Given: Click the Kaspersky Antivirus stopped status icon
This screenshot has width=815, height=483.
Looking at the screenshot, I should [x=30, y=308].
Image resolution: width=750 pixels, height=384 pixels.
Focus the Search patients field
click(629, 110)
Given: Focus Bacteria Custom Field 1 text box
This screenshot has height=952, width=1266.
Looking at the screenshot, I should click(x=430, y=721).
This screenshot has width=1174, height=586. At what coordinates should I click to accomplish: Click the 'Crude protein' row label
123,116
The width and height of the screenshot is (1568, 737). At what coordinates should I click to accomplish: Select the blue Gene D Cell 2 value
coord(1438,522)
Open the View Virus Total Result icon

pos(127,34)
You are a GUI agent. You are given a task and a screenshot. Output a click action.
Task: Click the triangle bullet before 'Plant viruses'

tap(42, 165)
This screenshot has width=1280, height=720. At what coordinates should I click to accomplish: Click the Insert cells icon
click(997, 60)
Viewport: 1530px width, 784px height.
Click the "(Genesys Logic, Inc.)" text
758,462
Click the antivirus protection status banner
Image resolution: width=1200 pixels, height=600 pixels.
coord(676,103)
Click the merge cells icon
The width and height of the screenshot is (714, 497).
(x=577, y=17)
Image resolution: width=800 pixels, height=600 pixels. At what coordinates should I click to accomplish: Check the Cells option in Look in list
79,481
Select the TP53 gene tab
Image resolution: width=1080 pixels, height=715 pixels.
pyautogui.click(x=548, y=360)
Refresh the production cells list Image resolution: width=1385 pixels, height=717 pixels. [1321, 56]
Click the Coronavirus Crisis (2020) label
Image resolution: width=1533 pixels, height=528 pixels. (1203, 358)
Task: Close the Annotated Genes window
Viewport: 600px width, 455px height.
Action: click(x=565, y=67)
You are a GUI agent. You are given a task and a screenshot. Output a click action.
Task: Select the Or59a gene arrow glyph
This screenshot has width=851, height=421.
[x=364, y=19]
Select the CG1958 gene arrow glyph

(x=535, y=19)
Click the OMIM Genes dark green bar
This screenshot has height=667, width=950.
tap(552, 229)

──────

Assignment>
Extract the lines of the preceding material that run from the line with "This screenshot has width=815, height=483." through the line with "Given: Focus Bacteria Custom Field 1 text box", inclusive, reproducing them exactly and adding nothing.

Task result>
This screenshot has width=815, height=483.
Looking at the screenshot, I should [x=30, y=308].
Image resolution: width=750 pixels, height=384 pixels.
Focus the Search patients field
click(629, 110)
Given: Focus Bacteria Custom Field 1 text box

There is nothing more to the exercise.